The Alfred P. Sloan Foundation has announced that Sloan Research Fellowships will go to 104 young scientists and economists, including six from MIT: Assistant Professors Harold J. Schwalbe of chemistry, Sendhil Mullainathan of economics, Hubert L. Bray of mathematics, J. Troy Littleton of biology, and Deepto Chakrabarty and Alexander van Oudenaarden of physics. The fellowships are awarded to young faculty members who have demonstrated great research potential in the physical sciences, economics, mathematics and neuroscience. Sloan Fellows receive research grants of $35,000 for a two-year period.
J. Troy Littleton has been selected as a Searle Scholar for 2001-04. Dr. Littleton is an assistant professor in the Center for Learning and Memory and the Department of Biology.
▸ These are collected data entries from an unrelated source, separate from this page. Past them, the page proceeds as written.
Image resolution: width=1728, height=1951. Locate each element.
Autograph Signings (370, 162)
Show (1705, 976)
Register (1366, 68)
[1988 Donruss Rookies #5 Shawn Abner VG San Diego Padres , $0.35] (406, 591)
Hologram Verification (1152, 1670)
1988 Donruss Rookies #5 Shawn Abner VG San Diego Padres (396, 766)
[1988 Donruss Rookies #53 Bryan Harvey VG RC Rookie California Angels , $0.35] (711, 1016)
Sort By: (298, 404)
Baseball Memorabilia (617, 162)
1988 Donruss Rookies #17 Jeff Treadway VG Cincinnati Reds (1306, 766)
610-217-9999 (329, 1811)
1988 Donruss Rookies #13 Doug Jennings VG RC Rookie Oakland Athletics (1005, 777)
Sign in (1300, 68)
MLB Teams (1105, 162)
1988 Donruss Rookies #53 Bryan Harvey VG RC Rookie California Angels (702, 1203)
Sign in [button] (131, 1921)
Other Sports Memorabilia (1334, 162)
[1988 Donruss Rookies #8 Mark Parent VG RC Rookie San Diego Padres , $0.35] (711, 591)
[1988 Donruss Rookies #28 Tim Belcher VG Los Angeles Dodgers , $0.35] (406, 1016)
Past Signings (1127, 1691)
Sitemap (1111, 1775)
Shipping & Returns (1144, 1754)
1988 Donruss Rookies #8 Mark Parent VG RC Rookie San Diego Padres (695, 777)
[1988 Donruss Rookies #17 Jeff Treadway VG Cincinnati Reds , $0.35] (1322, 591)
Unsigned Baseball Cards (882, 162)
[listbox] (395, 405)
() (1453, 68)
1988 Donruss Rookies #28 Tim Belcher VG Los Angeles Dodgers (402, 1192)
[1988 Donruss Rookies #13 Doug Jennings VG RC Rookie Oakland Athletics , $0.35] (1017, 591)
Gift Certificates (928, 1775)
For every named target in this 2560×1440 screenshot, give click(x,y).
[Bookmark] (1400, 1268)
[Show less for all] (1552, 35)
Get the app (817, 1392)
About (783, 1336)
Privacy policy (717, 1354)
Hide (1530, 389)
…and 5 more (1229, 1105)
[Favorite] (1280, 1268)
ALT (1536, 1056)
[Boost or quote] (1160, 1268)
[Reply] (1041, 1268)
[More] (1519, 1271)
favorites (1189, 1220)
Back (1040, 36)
His laboratory studies the molecular mechanisms underlying neuronal signalling using Drosophila as a model organism. The Searle Foundation awards about 15 grants per year to junior faculty at the assistant professor level. Professor Catherine Drennan in the Department of Chemistry was MIT's other recent recipient.
Three students have been named 2001 Goldwater Scholars: Emily R. Craparo, a junior in aeronautics and astronautics; Sanjay Basu, a junior in brain and cognitive sciences; and Alexander Wissner-Gross, a sophomore in electrical engineering and computer science. The Goldwater Scholarship of up to $7,500 per year is a prestigious undergraduate award in the fields of mathematics, the natural sciences and engineering.
Robert Langer, the Germeshausen Professor of Chemical and Biomedical Engineering, has been named again as chair of the Food and Drug Administration Science Board, the FDA's highest advisory board. Professsor Langer has served as a board member since 1995 and as chair since 1999.
Sommer Gentry, a graduate student in electrical engineering and computer science, has received a Computational Science Graduate Fellowship from the Department of Energy (DOE). The award, administered by the Krell Institute, includes a monthly stipend, tuition and fees, and a three-month practicum at a DOE lab. Ms. Gentry does research in the Laboratory for Information and Decision Systems in the area of optimization/control theory.
Institute Professor Sheila Widnall of aeronautics and astronautics has received the 2000 AAES Chair's Award from the American Association of Engineering Societies. The award recognizes "an individual who has made an outstanding contribution to the welfare of our nation." Professor Widnall was Secretary of the Air Force from 1993-97.
Professor of Marine Systems Henry Marcus in ocean engineering has been appointed to the 26-member Marine Transportation System (MTS) National Advisory Council, which advises the Secretary of Transportation on matters related to the marine transportation system. He will serve as co-chair of research and development and information technology, responsible for identifying relevant R&D projects to support the MTS vision.
Professor Marcus has also been appointed to the Federal Transportation Advisory Group. The transportation contingent of that group includes 24 members representing four different sectors -- aerospace, land, multimodal and water -- working to achieve three national transportation goals in the next 50 years: an integrated national transportation system that can move anyone and anything, anywhere, any time, on time at an affordable price; a transportation system without fatalities and injuries resulting from system or operator error, or terrorist intervention; and a transportation system without transportation-related environmental impacts and not dependent on foreign energy.
The American Mathematical Society has awarded a $40,000 Centennial Fellowship to Dr. Ravi Vakil, a C.L.E. Moore Instructor in the Department of Mathematics. He is one of four Centennial Fellows for 2001-02. His main work to date has been on the geometry of algebraic curves and maps of algebraic curves, as well as the intersection theory of moduli spaces, especially of curves and stable maps. His current interests involve the interactions of algebraic geometry with nearby fields, including enumerative geometry, mathematical physics, number theory and combinatorics. He plans to use the Centennial Fellowship to visit the Mathematical Sciences Research Institute in Berkeley, as well as Stanford University.
Rebecca Christianson of MIT is one of three American PhD candidates in physics to be awarded the $1,000 Scharff-Goldhaber Prize this year. The award was established to recognize substantial promise and accomplishment by women graduate students in physics who are enrolled at Stony Brook University or who are performing their thesis research at the US Department of Energy's Brookhaven National Laboratory. Administered by Brookhaven Women in Science (BWIS), the prize honors the late nuclear physicist Gertrude Scharff-Goldhaber, who in 1950 became the first woman PhD physicist appointed to the Brookhaven staff, and later helped found the BWIS.
A version of this article appeared in MIT Tech Talk on May 16, 2001.